Behind Tongrentang Medical and Elderly Care’s performance pressure is its business expansion heavily reliant on external mergers and acquisitions, with its own operational capabilities questioned. Rapid expansion through frequent acquisitions has resulted in substantial goodwill, creating significant financial risks, which is a key concern for investors and a deeper reason for the IPO withdrawal.

In recent years, Tongrentang Medical and Elderly Care has acquired multiple medical institutions. In 2022, it acquired Sanxi Tang Health Center and Sanxi Tang Guoyao Hall; in 2024, it acquired Shanghai Chengzhitang and Shanghai Zhonghetang.

According to the prospectus, as of 2022, 2023, December 31, 2024, and September 30, 2025, Tongrentang Medical and Elderly Care recorded goodwill of 187 million yuan, 161 million yuan, 263 million yuan, and 263 million yuan respectively, with goodwill accounting for as much as 37% of net assets.

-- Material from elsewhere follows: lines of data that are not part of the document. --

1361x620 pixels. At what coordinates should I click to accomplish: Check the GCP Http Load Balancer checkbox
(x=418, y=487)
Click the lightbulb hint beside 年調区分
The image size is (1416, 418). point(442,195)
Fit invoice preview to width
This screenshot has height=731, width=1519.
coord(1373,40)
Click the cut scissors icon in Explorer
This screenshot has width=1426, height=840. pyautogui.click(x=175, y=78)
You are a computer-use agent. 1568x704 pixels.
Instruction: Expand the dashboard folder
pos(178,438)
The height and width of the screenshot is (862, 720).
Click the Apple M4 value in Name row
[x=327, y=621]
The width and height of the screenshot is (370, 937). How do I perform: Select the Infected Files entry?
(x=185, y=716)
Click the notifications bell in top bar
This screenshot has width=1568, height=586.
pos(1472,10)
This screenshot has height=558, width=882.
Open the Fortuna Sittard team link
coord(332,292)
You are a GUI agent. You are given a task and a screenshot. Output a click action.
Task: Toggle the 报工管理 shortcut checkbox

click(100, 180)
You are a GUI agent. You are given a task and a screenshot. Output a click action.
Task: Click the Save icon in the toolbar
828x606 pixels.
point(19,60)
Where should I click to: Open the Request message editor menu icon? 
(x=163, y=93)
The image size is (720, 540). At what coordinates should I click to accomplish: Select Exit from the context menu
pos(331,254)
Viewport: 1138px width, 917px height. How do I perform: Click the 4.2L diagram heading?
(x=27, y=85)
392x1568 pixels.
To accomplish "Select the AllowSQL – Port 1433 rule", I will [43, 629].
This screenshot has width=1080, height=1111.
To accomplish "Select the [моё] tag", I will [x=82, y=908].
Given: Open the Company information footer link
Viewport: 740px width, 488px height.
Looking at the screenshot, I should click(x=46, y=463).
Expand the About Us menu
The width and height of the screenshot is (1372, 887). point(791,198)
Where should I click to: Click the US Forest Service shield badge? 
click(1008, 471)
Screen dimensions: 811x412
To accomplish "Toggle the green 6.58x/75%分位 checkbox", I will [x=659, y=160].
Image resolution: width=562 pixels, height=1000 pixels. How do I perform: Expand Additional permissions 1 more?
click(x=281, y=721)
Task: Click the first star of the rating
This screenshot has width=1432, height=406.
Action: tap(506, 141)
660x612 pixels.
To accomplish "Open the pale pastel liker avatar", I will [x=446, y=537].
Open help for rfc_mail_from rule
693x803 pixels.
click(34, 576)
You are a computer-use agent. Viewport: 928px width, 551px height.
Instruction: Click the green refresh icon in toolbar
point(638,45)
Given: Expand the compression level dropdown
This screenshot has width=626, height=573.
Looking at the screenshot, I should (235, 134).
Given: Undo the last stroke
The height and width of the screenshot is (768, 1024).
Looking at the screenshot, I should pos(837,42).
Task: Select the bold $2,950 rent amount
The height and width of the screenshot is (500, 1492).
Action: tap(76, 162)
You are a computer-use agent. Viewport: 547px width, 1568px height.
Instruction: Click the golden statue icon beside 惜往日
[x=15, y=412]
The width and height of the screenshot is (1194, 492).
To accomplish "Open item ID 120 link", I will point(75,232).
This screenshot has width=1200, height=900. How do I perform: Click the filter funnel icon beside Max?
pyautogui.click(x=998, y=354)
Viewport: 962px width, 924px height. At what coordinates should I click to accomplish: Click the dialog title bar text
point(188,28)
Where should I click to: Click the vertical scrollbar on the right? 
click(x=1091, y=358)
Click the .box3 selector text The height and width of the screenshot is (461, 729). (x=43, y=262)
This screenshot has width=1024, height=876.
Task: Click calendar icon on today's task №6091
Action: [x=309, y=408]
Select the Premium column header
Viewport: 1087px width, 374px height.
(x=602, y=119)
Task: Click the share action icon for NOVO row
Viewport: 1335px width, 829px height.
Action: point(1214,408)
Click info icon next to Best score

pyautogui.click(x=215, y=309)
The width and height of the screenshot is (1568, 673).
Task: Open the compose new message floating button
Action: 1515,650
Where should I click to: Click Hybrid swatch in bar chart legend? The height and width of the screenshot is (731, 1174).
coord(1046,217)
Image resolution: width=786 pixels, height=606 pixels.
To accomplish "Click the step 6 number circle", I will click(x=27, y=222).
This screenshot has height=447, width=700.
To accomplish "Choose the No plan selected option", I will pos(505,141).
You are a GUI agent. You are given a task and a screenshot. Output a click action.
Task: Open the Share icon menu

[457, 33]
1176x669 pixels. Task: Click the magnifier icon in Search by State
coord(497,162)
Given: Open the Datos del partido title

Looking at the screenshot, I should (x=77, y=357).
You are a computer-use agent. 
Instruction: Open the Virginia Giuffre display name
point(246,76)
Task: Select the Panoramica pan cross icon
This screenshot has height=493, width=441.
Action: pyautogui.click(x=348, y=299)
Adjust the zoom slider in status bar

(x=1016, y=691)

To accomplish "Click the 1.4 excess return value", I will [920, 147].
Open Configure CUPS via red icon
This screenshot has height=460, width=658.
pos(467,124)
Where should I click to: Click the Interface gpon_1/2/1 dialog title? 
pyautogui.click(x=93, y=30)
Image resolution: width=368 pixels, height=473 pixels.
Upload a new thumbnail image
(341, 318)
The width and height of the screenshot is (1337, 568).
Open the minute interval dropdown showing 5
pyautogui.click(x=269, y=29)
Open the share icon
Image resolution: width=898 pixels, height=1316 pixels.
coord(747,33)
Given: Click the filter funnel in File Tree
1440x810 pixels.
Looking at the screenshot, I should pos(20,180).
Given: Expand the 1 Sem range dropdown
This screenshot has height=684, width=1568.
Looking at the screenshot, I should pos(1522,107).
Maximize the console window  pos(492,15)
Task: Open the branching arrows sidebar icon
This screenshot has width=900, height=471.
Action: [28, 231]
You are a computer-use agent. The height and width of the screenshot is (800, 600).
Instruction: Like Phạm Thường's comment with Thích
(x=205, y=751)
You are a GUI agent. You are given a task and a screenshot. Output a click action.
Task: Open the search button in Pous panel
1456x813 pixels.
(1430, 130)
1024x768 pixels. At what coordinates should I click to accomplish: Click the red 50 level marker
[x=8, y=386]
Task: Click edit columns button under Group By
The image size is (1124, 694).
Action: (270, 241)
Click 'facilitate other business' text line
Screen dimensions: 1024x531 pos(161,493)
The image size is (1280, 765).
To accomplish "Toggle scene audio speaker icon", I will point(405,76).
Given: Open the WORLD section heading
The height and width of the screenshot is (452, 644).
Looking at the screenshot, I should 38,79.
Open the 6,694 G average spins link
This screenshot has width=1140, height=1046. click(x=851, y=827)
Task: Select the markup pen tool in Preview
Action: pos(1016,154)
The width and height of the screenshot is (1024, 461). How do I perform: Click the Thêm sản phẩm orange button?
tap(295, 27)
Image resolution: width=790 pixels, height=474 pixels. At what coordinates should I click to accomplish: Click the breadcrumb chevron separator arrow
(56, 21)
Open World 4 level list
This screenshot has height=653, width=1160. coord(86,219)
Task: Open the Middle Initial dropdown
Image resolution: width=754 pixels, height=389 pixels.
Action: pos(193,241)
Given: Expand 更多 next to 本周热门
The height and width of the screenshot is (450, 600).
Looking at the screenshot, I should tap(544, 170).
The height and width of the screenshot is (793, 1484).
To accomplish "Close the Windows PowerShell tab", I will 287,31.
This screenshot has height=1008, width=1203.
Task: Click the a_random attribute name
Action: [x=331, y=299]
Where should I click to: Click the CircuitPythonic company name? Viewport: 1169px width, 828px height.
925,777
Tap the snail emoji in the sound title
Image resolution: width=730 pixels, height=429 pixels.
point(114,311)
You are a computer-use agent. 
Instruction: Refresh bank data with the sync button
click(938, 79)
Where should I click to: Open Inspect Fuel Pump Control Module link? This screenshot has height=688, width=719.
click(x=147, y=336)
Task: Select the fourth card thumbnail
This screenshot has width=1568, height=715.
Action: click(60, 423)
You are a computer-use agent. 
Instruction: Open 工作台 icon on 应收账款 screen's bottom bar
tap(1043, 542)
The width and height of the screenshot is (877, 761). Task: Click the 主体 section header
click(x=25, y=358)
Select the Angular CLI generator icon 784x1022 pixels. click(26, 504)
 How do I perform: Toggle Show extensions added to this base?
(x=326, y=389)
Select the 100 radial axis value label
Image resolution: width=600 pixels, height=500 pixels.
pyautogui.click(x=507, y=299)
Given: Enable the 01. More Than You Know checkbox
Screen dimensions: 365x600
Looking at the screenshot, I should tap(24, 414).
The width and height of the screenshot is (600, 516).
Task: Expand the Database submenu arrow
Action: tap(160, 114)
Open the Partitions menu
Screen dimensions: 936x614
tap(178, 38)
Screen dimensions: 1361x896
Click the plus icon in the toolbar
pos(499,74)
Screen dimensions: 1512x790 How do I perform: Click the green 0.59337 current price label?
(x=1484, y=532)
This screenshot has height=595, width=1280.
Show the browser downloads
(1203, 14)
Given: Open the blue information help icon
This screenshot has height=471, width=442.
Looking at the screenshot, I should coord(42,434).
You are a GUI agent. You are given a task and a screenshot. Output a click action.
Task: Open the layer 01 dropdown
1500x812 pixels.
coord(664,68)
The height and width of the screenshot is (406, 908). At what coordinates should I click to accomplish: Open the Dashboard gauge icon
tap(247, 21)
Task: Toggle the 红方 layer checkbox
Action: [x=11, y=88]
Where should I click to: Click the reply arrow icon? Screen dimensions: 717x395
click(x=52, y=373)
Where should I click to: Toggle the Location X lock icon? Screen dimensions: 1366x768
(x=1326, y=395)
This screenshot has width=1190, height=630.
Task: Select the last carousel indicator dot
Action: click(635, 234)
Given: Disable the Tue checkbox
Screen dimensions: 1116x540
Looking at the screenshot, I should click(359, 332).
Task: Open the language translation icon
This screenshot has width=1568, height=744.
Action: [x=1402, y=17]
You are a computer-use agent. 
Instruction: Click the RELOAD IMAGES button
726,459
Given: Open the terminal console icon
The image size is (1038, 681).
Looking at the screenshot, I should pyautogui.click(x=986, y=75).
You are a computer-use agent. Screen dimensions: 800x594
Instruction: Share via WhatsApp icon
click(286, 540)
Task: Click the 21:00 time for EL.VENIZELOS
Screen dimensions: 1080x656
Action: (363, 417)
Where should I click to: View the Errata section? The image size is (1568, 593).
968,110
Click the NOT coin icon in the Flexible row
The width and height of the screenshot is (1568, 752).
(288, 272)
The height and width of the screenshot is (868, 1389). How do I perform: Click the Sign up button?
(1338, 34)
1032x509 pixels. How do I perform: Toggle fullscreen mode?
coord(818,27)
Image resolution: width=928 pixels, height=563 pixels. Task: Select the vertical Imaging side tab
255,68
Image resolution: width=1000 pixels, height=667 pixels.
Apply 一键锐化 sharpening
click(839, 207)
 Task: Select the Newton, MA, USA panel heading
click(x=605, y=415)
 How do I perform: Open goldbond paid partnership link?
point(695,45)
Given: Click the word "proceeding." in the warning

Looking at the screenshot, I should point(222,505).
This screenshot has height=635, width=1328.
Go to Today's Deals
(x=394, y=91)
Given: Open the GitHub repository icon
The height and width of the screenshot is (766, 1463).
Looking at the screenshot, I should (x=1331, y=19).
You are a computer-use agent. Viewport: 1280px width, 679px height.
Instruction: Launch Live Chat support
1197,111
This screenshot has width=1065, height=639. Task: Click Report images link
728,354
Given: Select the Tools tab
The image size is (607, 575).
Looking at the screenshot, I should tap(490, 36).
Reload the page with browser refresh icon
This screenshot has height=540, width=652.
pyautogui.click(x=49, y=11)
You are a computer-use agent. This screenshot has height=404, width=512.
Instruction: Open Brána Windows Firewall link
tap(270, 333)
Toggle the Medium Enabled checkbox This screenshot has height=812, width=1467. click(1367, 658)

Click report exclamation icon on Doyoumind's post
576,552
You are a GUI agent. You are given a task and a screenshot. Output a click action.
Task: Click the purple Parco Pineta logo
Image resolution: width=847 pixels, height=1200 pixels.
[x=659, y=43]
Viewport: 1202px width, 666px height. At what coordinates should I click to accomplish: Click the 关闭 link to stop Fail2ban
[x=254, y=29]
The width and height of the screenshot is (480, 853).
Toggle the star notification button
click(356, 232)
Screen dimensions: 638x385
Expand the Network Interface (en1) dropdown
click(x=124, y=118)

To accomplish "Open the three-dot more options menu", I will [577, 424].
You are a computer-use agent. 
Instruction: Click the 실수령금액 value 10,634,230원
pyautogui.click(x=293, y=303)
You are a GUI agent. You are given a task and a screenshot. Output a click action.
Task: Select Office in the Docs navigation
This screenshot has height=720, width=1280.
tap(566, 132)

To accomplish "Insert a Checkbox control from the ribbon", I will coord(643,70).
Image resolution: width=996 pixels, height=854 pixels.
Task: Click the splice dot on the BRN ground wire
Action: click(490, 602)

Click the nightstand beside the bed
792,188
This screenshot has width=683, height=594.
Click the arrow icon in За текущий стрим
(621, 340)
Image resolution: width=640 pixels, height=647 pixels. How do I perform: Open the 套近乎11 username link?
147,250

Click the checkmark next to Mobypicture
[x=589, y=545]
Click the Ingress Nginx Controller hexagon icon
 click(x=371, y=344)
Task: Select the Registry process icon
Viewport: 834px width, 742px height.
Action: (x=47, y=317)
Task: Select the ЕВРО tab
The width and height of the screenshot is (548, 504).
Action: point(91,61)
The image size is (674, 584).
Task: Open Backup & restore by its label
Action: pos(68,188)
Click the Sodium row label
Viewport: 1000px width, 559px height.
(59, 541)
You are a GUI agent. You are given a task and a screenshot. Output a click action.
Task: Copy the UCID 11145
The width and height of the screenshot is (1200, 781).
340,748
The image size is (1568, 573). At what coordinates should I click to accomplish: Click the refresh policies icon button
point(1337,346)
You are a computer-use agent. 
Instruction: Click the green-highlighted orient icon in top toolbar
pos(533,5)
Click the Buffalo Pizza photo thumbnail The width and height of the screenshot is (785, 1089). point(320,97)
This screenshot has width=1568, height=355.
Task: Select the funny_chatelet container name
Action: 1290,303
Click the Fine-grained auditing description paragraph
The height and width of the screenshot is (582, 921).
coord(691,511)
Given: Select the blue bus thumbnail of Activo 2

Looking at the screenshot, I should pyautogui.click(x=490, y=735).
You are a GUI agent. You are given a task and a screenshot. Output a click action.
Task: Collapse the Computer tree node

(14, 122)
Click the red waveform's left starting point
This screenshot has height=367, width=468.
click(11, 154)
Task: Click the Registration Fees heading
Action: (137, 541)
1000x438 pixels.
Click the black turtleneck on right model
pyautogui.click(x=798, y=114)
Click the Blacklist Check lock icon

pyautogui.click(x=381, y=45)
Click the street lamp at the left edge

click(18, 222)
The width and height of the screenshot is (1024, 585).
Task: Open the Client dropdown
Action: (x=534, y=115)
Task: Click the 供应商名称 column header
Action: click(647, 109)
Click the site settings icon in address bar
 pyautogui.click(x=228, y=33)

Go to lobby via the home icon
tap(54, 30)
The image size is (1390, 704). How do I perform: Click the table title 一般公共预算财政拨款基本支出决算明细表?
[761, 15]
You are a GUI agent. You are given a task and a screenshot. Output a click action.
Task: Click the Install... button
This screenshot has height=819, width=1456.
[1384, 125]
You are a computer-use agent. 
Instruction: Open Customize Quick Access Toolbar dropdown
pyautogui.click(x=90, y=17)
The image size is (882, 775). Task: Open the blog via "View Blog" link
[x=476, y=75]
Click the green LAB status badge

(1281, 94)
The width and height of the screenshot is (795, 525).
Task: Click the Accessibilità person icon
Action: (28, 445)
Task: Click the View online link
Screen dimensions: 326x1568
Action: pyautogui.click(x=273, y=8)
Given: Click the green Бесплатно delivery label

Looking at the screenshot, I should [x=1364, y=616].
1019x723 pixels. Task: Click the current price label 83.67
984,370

If goodwill and other intangible assets suffer impairment losses, it will adversely affect operating performance and financial condition. Additionally, goodwill impairment could negatively impact financial ratios, affecting the company’s financial health and various financing activities.

Despite the risks associated with high goodwill, Tongrentang Medical and Elderly Care still states in its prospectus that it will continue to acquire profitable traditional Chinese medicine medical institutions to further expand its TCM medical service network.

Liu Zhigeng believes that the reasons for the IPO delay go far beyond tepid subscription interest, including stagnating growth, inflated valuations, and heavy reliance on related-party transactions. Coupled with the Hong Kong market’s preference for tech stocks and rising risk aversion among investors, these reflect the broader difficulties faced by the traditional Chinese medicine and healthcare sector in capitalizing on its growth path.